Whenever there’s a shooting, there are certain questions reporters expect to answer. Where did it occur? Who are the victims? Who is responsible? These details help communities reorient in the aftermath of sudden traumas and in the aggregate can help cities decide how to deploy violence prevention resources.
But there’s one piece of information that’s often missing from coverage of shootings: Where the gun was sold. A reader asks:
“Why don’t media reports include information on where the gun was purchased? Clearly there is more to investigate about gun trafficking patterns. And consumers deserve information to be able to pick a responsible gun shop.”
Simply put, reporters generally don’t write about where crime guns were sold because they don’t know — that information is rarely made public. Police departments either don’t have the information themselves or don’t think it’s relevant enough to share with reporters. And the federal government argues that sharing such data with the public is a violation of the law.
The information connecting a recovered gun to the store where it was sold comes from what’s known as a “gun trace.” A gun trace is exactly what it sounds like: a process by which law enforcement — specifically, the Bureau of Alcohol, Tobacco, Firearms and Explosives — traces a firearm back to its original purchase. A trace typically identifies the manufacturer that built the gun, the retailer who sold it, and the person who bought it.
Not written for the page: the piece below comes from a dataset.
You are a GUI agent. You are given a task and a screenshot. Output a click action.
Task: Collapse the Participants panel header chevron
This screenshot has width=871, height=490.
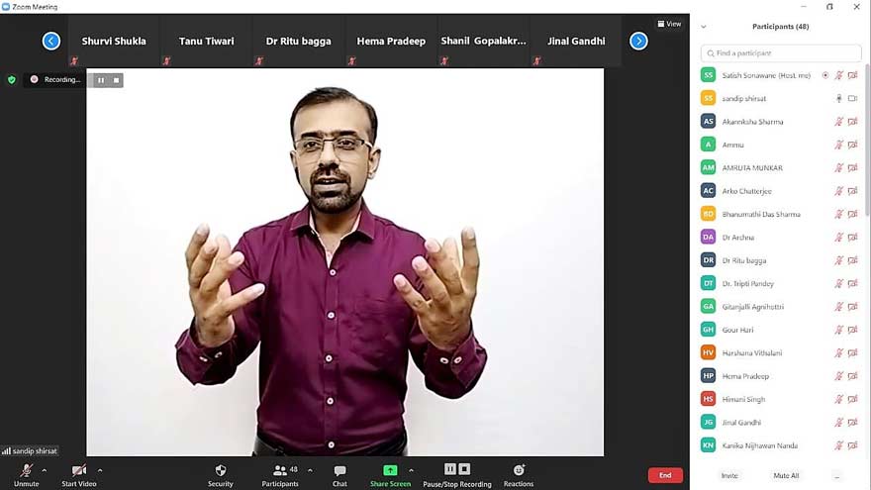coord(704,27)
Police can use this information to identify shooting suspects or gun traffickers, and can analyze traces collectively to spot gun stores with a pattern of supplying criminals.
But in practice, local law enforcement agencies don’t use trace data nearly as routinely as the ATF would like them to. So in some cases, there is a simple explanation for why departments rarely share trace information with the public: They don’t have it. An investigation we published in November with NBC Bay Area revealed hundreds of departments across California had neglected to trace thousands of recovered firearms dating back to 2010. Some didn’t even know what a gun trace was.
Even for those departments that do trace guns, the information that traces turn up is not always useful. Guns last a long time, and they often change hands. Knowing who purchased a gun 30 years ago, for example, might not shed light on a shooting carried out with the weapon yesterday. ATF data shows that a little more than 51 percent of all guns recovered by police in 2020 were sold more than three years before their recovery. On average, crime guns had a time-to-crime, as that window is called, of seven years.
Of course, the reluctance of law enforcement agencies to volunteer information is not a deterrent to journalists. Public information laws enable just about anyone to compel public agencies to disclose a large amount of information about their work. And for decades, any journalist or member of the public could request gun trace reports from the federal government without a hitch.
In the late 1990s, gun violence prevention organizations, civil rights groups, and families of shooting victims used publicly available trace data to hold gun companies accountable for gun violence through the courts. More than 40 cities filed suits, each naming several major gun manufacturers and retailers.
The lawsuits were costly to the industry, and efforts to pin liability for thousands of gun deaths on gunmakers threatened severe reputational damage. Win or lose, gun companies worried that protracted court battles could spur a regulatory fever, which could cut into their profits.
In response, gun industry interest groups — including the National Rifle Association and the National Shooting Sports Foundation — went to work on a shield. They lobbied Congress for protections that would immunize gun companies from litigation, and in the early 2000s, then-U.S. Representative Todd Tiahrt of Kansas proposed a rider to Congress’s annual budget appropriations act that would bar the ATF from releasing trace data to the public. It conditioned the agency’s funding on its refusal to disclose trace data to anyone outside of law enforcement. In 2003, it became law. In 2004, Congress expanded the prohibition to limit the admission of trace data in civil lawsuits.
Today, the ATF requires any police department interested in requesting gun traces to sign a memorandum of understanding wherein they promise not to give trace data to any third party without explicit ATF approval. The Tiahrt amendment and associated memoranda have kept trace data under lock and key.
The legal force of these agreements is questionable, and police departments have not always abided by them. The City of Chicago, for example, published a pair of sweeping gun trace reports in 2014 and 2017, in which they named the gun dealers responsible for selling large numbers of firearms recovered by city police. (The ATF publicly denounced the publication of the 2017 report, and no similar report has been published since).
The ATF argues that releasing trace data can interfere with ongoing criminal investigations, keying unsuspecting dealers to their presence on de facto law enforcement watch lists. But this is a relatively new tack: The ATF did not ask for Tiahrt to be passed. Bradley Buckles, the ATF director at the time the amendment was signed into law, told a Washington Post reporter in 2010 that its passage caught him by surprise. “It just showed up,” he said. “I always assumed the NRA did it.”
Journalists have challenged Tiahrt in court with varied success. One suit, filed by Reveal at The Center for Investigative Reporting on behalf of reporter Alain Stephens, who now works for The Trace, led to a ruling that Tiahrt’s disclosure restrictions do not apply to statistical aggregate trace data, like the total number of guns recovered by a specific store in a specific year or the most common types of weapons recovered from crime scenes. A subsequent ruling in another federal court threw this conclusion into dispute, stalling attempts at requesting such information until the U.S. Supreme Court settles the conflict.